• [Goal of the exercise]: Everything in the data below is left aside except the lines from the one containing "Task: Go to previous trading pair arrow" through the one containing "Image resolution: width=1189"; repeat those exactly.

• [Given data]:

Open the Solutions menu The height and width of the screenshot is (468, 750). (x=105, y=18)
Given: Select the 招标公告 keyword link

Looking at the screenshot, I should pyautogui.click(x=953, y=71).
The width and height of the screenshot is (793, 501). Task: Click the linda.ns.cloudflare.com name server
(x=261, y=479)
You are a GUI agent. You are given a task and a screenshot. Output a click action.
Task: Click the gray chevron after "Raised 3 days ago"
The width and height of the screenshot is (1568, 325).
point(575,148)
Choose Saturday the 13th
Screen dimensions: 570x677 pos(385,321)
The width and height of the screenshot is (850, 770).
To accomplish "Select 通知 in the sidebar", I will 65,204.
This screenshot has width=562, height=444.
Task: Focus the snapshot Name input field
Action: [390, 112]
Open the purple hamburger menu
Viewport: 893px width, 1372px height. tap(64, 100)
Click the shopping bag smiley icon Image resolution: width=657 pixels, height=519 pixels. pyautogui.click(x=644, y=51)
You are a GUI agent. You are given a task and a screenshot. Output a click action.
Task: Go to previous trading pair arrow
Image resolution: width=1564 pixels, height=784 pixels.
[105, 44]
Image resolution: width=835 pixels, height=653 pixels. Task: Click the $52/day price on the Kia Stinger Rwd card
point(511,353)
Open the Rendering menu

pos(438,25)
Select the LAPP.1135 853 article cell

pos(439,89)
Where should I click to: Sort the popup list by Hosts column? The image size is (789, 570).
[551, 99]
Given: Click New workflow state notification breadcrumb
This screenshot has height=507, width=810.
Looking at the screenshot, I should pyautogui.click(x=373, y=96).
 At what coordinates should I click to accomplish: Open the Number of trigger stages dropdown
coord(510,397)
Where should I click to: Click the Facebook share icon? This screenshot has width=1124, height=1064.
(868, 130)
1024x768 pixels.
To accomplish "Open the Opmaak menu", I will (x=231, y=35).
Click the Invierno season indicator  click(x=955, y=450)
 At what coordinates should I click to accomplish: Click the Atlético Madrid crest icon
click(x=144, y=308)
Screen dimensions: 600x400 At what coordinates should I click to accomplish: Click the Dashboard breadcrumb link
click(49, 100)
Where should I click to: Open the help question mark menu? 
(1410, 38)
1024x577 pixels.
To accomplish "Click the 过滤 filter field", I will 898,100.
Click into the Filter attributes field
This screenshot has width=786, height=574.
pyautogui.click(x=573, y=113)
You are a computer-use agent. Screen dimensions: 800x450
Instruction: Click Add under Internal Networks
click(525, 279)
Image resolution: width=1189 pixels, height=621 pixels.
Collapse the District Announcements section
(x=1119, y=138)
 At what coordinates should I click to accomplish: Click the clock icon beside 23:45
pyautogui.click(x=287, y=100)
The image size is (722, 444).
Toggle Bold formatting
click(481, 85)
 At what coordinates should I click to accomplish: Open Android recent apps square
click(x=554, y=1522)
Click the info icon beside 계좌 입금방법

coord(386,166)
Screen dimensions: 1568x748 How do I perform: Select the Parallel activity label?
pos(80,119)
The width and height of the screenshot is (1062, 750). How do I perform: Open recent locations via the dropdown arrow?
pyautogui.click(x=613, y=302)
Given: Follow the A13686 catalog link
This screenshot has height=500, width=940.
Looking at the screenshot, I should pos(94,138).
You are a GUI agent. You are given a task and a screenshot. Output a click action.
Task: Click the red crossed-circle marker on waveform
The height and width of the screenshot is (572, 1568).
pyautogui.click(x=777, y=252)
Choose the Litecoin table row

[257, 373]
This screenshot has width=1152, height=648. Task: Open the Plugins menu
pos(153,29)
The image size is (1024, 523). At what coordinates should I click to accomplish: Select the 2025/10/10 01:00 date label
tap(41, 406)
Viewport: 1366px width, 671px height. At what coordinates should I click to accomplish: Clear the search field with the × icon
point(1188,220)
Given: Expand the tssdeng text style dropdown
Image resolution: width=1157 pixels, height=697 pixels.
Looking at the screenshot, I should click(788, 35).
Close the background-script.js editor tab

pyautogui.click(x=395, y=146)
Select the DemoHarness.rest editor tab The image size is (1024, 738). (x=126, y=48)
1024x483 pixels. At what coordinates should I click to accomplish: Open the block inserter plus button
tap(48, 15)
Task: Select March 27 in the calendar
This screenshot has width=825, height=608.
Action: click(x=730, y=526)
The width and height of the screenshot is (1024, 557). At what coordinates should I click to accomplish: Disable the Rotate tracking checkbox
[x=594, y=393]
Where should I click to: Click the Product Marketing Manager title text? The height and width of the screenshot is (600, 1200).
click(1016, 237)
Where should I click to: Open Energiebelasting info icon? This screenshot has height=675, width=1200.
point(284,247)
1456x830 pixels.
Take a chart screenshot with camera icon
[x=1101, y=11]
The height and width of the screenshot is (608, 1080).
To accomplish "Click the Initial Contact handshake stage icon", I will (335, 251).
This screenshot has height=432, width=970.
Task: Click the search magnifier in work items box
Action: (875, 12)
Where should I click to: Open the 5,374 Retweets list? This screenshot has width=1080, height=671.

• [Output for this task]:
Task: Go to previous trading pair arrow
Image resolution: width=1564 pixels, height=784 pixels.
[105, 44]
Image resolution: width=835 pixels, height=653 pixels. Task: Click the $52/day price on the Kia Stinger Rwd card
point(511,353)
Open the Rendering menu

pos(438,25)
Select the LAPP.1135 853 article cell

pos(439,89)
Where should I click to: Sort the popup list by Hosts column? The image size is (789, 570).
[551, 99]
Given: Click New workflow state notification breadcrumb
This screenshot has height=507, width=810.
Looking at the screenshot, I should pyautogui.click(x=373, y=96).
 At what coordinates should I click to accomplish: Open the Number of trigger stages dropdown
coord(510,397)
Where should I click to: Click the Facebook share icon? This screenshot has width=1124, height=1064.
(868, 130)
1024x768 pixels.
To accomplish "Open the Opmaak menu", I will (x=231, y=35).
Click the Invierno season indicator  click(x=955, y=450)
 At what coordinates should I click to accomplish: Click the Atlético Madrid crest icon
click(x=144, y=308)
Screen dimensions: 600x400 At what coordinates should I click to accomplish: Click the Dashboard breadcrumb link
click(49, 100)
Where should I click to: Open the help question mark menu? 
(1410, 38)
1024x577 pixels.
To accomplish "Click the 过滤 filter field", I will 898,100.
Click into the Filter attributes field
This screenshot has width=786, height=574.
pyautogui.click(x=573, y=113)
You are a computer-use agent. Screen dimensions: 800x450
Instruction: Click Add under Internal Networks
click(525, 279)
Image resolution: width=1189 pixels, height=621 pixels.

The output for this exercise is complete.